* _Your instructions_
There is one span to output from the data below: the lines starting at the line with "M男優の募集 (296, 479)" and ending at the line with "な行の女王様動画 (303, 532)". Output it exactly, ends included, nothing more.

[Collected data]
##########

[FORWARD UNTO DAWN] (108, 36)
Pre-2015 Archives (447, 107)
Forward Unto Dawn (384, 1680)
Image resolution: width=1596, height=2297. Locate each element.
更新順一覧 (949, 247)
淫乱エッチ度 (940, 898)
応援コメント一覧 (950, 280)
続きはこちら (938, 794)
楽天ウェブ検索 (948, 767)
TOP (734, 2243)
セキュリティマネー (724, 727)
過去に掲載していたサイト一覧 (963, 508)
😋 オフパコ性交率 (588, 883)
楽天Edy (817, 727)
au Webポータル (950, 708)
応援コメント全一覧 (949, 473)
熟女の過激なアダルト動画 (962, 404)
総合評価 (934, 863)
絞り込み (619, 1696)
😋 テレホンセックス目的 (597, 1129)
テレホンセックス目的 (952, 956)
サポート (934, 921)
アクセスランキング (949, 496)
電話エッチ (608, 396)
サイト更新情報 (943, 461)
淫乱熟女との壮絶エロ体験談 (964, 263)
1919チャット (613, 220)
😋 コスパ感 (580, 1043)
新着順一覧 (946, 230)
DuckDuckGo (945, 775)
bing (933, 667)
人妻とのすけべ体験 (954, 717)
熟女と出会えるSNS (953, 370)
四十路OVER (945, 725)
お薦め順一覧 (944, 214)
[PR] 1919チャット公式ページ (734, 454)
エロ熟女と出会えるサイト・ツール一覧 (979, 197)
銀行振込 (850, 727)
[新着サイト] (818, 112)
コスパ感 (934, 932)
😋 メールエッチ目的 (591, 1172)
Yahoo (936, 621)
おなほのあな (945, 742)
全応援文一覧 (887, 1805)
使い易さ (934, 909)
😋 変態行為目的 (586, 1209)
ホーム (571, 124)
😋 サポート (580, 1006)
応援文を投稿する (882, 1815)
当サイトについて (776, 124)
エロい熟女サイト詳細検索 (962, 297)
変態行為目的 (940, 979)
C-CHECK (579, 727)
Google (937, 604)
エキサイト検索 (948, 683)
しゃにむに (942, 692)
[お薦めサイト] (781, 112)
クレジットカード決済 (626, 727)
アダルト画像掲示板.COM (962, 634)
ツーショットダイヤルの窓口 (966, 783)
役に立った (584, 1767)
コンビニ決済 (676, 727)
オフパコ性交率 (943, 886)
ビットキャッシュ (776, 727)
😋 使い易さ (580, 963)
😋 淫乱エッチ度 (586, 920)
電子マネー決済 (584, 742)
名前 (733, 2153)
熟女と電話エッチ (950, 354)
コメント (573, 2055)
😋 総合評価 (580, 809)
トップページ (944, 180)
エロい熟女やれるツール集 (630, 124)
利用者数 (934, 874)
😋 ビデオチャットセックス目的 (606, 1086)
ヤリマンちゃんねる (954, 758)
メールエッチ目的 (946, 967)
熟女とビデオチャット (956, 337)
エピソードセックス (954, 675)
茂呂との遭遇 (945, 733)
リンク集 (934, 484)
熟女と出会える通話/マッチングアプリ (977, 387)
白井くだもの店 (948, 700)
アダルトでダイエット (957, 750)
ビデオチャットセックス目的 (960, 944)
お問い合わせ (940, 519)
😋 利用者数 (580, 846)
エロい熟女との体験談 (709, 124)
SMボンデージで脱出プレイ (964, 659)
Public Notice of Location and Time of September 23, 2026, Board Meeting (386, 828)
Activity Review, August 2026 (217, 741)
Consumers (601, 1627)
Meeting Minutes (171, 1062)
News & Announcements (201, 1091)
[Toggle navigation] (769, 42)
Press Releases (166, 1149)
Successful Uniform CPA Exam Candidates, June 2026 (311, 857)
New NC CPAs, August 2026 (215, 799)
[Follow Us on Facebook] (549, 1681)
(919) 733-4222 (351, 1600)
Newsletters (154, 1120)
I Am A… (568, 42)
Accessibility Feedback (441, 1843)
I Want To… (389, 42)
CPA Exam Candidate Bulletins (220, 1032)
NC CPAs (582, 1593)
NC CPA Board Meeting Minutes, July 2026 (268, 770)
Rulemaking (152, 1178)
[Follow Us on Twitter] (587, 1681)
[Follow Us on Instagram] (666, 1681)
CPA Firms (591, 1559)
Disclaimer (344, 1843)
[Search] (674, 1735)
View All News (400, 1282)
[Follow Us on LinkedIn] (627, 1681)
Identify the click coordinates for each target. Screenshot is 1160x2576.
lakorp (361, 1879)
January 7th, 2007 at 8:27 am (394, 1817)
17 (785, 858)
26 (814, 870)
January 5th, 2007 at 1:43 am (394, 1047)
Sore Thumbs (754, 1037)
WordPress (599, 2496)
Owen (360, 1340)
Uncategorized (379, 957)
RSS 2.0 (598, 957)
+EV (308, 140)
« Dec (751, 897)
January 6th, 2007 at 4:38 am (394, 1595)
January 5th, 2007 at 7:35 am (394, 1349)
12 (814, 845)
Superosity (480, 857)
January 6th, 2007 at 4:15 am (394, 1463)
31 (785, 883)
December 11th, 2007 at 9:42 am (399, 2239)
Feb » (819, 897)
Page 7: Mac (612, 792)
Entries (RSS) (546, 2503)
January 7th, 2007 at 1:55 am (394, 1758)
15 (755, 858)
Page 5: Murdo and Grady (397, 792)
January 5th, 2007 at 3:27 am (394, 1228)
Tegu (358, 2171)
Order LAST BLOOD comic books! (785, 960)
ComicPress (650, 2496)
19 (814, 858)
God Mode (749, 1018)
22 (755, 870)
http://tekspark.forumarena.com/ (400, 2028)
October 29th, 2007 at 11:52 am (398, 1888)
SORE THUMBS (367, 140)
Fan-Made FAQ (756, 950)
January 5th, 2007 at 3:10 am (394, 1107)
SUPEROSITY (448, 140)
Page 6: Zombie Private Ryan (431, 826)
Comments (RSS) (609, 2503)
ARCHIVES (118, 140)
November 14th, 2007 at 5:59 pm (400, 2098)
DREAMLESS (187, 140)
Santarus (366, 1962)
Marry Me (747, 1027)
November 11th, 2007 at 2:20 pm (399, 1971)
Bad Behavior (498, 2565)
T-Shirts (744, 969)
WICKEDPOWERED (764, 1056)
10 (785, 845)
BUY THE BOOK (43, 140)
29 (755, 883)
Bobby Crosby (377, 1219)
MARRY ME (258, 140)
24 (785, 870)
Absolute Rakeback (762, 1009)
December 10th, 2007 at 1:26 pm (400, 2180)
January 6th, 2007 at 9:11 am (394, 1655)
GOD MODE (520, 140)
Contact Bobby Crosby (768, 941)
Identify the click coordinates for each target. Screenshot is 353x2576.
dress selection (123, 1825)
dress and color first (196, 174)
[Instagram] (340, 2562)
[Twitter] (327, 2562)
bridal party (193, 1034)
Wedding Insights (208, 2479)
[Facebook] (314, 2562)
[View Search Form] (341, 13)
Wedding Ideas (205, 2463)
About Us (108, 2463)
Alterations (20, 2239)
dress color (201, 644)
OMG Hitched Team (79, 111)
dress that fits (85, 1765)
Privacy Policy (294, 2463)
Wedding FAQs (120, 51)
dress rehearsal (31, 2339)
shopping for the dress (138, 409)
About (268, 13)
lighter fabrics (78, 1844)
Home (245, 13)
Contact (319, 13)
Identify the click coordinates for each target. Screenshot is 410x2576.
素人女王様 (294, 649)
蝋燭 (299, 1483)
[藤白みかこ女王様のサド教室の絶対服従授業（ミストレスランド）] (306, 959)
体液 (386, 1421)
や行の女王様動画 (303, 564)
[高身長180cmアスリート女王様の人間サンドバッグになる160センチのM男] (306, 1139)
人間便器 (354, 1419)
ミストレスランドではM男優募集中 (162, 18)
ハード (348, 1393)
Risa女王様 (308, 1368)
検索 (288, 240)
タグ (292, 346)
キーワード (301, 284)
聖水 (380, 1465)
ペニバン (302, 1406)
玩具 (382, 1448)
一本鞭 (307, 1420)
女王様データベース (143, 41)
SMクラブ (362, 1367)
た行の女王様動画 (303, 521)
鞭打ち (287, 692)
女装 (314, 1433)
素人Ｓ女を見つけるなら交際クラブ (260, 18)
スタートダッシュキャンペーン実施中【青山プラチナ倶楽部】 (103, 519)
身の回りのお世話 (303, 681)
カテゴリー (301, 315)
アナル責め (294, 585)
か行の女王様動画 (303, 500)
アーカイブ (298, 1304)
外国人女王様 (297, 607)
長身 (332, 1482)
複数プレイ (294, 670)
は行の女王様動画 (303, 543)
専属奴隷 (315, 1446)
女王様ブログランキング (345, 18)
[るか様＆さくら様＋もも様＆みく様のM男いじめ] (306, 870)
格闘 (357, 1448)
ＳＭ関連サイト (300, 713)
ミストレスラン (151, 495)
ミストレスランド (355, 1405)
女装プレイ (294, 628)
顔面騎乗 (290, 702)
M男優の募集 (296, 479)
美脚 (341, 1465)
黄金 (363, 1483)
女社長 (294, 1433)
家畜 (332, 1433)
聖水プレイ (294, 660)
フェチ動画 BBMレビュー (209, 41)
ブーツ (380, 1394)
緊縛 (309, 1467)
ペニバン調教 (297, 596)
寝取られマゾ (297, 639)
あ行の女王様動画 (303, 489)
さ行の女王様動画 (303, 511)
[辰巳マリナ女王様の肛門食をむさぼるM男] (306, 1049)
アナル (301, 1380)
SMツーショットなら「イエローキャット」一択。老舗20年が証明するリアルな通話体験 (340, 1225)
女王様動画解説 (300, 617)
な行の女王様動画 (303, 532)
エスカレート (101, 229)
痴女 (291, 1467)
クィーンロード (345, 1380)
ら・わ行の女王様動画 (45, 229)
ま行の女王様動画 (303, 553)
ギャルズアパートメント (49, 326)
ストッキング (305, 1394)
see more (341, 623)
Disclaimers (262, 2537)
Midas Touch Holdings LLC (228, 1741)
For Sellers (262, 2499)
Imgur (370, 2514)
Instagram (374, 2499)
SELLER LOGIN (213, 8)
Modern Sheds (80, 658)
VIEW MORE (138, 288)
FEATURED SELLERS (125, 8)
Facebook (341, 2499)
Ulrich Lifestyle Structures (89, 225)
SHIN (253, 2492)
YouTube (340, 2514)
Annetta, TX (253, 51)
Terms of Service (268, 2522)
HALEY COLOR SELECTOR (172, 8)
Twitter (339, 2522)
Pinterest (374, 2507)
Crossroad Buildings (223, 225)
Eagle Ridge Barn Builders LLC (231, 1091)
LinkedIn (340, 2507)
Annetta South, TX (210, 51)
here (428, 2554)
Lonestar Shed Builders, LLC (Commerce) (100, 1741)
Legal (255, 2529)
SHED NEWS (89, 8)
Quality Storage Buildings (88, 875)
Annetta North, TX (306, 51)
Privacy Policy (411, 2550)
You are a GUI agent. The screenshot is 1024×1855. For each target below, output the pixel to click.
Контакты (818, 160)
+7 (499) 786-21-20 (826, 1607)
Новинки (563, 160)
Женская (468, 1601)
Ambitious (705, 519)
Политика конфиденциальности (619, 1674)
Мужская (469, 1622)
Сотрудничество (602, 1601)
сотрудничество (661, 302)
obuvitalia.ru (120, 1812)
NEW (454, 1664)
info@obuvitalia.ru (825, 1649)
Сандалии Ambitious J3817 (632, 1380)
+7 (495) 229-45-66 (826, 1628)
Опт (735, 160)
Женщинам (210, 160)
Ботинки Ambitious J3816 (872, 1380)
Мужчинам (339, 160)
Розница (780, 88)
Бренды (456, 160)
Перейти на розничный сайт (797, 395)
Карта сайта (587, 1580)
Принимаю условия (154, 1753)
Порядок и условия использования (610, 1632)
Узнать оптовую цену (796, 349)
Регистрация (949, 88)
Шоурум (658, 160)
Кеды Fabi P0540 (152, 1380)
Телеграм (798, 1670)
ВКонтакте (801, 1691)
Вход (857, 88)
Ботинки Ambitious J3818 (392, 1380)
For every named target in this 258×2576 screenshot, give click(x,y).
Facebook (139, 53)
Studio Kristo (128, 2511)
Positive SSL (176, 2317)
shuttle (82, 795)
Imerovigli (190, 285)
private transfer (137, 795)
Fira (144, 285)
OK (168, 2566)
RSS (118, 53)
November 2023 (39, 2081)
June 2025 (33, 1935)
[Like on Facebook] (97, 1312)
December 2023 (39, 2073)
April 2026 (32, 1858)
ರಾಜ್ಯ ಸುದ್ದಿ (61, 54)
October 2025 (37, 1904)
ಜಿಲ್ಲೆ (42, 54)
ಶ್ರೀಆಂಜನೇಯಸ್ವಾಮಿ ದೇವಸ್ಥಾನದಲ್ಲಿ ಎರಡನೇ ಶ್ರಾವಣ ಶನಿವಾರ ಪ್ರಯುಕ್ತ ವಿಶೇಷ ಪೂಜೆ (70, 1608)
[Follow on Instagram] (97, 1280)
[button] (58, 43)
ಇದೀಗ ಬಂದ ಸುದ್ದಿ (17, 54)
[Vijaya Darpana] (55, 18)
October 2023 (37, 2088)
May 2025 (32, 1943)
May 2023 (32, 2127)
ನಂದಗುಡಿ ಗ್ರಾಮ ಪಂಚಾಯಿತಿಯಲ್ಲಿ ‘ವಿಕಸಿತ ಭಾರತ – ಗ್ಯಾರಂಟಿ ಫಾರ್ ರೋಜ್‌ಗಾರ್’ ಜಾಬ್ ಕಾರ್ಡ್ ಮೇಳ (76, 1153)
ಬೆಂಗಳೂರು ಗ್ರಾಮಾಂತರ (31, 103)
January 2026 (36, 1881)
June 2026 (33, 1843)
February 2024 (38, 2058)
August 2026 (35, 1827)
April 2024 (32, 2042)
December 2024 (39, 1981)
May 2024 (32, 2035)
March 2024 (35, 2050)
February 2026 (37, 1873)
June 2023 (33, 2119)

##########

* _Result for this exercise_
M男優の募集 (296, 479)
美脚 (341, 1465)
黄金 (363, 1483)
女社長 (294, 1433)
家畜 (332, 1433)
聖水プレイ (294, 660)
フェチ動画 BBMレビュー (209, 41)
ブーツ (380, 1394)
緊縛 (309, 1467)
ペニバン調教 (297, 596)
寝取られマゾ (297, 639)
あ行の女王様動画 (303, 489)
さ行の女王様動画 (303, 511)
[辰巳マリナ女王様の肛門食をむさぼるM男] (306, 1049)
アナル (301, 1380)
SMツーショットなら「イエローキャット」一択。老舗20年が証明するリアルな通話体験 (340, 1225)
女王様動画解説 (300, 617)
な行の女王様動画 (303, 532)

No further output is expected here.